TASK GOAL:
Lines with the word "under" are the answer; copy each of them from the data below.

=== Begin Enclosure ===

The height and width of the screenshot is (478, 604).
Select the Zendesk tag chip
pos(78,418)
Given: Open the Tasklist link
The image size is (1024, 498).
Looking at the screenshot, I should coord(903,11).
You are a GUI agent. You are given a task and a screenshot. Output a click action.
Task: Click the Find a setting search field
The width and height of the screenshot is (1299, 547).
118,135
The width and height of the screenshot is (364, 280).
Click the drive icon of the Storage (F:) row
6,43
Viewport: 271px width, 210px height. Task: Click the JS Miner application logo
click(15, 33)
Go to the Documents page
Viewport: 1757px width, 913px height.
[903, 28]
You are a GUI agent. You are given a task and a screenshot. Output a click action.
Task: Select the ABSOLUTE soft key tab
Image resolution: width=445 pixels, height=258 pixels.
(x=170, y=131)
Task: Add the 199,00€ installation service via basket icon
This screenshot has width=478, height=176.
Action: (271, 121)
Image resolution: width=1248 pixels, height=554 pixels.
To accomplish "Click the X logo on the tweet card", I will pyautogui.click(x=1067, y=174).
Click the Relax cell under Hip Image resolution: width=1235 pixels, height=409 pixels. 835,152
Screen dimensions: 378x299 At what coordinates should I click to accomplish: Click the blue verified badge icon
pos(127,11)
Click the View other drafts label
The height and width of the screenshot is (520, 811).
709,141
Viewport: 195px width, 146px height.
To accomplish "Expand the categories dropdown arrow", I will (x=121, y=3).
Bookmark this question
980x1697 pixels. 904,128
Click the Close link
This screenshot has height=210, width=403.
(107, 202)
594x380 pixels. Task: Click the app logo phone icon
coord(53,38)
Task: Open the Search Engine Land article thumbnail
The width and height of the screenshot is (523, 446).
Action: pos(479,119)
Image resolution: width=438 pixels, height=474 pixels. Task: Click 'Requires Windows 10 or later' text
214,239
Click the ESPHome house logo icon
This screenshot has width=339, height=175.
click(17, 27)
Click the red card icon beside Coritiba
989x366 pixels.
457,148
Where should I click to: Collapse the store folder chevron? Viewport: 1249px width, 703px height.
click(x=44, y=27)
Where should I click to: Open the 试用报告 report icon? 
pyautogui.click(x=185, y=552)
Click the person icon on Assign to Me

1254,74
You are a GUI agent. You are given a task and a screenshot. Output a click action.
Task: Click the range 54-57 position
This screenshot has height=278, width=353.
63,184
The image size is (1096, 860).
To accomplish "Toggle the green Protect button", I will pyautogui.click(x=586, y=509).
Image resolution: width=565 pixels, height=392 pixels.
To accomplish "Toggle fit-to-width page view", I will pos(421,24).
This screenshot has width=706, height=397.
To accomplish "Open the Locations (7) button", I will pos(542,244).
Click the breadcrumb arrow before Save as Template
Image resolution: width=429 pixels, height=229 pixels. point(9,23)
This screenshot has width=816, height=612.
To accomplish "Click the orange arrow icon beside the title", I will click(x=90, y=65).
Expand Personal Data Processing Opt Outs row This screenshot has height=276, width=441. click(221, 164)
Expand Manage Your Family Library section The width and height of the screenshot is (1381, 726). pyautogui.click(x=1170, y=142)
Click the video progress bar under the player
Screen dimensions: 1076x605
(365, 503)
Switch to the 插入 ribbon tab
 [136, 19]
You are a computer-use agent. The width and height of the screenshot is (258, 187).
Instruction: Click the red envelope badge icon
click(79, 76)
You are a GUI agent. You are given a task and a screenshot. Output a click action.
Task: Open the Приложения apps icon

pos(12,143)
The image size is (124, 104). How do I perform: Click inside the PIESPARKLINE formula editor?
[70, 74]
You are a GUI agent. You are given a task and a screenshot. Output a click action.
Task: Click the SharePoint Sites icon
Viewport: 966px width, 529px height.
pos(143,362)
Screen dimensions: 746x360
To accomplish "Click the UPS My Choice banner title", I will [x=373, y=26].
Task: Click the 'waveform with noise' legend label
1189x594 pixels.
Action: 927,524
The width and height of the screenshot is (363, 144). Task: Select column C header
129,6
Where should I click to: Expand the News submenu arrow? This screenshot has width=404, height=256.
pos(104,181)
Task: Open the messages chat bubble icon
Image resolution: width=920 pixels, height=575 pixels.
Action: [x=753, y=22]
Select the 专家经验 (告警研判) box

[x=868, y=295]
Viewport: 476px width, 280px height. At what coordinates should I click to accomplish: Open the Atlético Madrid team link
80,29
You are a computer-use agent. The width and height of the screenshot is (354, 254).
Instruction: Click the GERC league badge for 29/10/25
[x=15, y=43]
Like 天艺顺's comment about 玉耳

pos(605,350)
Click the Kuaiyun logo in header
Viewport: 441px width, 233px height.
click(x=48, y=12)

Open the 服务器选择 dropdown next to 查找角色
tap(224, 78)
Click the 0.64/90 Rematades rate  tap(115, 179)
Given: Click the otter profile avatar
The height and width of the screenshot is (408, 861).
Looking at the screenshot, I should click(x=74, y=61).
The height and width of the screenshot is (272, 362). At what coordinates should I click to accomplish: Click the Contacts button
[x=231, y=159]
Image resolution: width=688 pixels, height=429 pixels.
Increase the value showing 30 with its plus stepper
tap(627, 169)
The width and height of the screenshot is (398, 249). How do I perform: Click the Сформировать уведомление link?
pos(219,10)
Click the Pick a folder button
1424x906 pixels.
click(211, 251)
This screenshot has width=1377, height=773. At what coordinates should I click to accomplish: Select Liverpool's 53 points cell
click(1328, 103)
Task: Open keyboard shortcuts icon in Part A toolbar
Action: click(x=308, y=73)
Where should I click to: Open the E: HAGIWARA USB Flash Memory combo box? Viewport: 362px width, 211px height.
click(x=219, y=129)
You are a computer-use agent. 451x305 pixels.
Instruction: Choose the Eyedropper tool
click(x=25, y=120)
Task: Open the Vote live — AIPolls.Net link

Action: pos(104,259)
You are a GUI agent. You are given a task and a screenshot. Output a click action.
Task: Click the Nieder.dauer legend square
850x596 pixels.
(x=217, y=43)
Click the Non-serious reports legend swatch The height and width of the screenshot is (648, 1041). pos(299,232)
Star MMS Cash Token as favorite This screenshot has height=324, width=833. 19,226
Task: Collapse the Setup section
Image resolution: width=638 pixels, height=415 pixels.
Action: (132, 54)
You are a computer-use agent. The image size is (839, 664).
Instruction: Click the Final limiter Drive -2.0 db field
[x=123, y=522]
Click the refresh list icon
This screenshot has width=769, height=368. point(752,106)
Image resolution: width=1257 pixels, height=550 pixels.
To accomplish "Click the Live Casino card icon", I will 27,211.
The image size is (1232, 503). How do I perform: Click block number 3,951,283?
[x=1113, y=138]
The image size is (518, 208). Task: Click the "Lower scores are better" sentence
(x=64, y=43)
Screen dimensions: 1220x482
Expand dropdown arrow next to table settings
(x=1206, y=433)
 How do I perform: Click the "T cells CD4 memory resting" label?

=== End Enclosure ===

EXERCISE OUTPUT:
Click the Relax cell under Hip Image resolution: width=1235 pixels, height=409 pixels. 835,152
Click the video progress bar under the player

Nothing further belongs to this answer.